Whenever a line below includes the word "computer", copy that line.

Stored items
========================================

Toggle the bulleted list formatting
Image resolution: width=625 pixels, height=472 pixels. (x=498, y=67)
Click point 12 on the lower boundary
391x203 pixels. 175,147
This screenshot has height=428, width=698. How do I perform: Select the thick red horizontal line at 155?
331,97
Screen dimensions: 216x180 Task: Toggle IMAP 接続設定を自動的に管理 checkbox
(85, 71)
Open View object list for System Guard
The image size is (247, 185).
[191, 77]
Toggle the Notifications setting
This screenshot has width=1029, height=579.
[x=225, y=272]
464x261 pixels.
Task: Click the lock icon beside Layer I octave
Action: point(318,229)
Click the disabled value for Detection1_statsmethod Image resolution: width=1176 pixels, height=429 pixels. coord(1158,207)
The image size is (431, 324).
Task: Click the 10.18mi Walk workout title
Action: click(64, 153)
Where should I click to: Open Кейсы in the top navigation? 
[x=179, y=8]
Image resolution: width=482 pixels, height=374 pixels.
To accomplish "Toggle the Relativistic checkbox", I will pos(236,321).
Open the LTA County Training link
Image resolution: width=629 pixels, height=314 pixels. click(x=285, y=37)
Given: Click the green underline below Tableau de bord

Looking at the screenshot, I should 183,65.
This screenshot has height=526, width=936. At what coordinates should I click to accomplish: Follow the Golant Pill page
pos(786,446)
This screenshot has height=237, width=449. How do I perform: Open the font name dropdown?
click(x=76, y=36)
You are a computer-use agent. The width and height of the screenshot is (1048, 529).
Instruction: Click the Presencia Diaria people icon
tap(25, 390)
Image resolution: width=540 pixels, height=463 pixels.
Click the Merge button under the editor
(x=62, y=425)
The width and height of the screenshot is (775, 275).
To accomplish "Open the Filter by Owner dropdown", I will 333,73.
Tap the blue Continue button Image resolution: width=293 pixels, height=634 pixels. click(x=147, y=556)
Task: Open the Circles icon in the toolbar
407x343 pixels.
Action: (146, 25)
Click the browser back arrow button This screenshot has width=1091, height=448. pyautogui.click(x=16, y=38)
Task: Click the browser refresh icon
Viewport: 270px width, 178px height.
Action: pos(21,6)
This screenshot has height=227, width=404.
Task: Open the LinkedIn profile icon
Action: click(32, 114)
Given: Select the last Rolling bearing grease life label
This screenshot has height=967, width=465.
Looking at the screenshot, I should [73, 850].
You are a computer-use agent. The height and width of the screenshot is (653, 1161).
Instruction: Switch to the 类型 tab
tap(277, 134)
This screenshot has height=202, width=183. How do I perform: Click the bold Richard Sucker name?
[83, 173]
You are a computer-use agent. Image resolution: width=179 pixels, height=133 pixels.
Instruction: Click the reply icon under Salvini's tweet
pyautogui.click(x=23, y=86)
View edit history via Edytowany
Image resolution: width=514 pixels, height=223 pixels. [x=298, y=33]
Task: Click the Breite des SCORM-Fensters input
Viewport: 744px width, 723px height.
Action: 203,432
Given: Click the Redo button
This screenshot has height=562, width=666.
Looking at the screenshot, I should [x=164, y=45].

========================================

## Solution to the problem
You are a computer-use agent. The width and height of the screenshot is (1048, 529).
You are a computer-use agent. The height and width of the screenshot is (653, 1161).
You are a computer-use agent. Image resolution: width=179 pixels, height=133 pixels.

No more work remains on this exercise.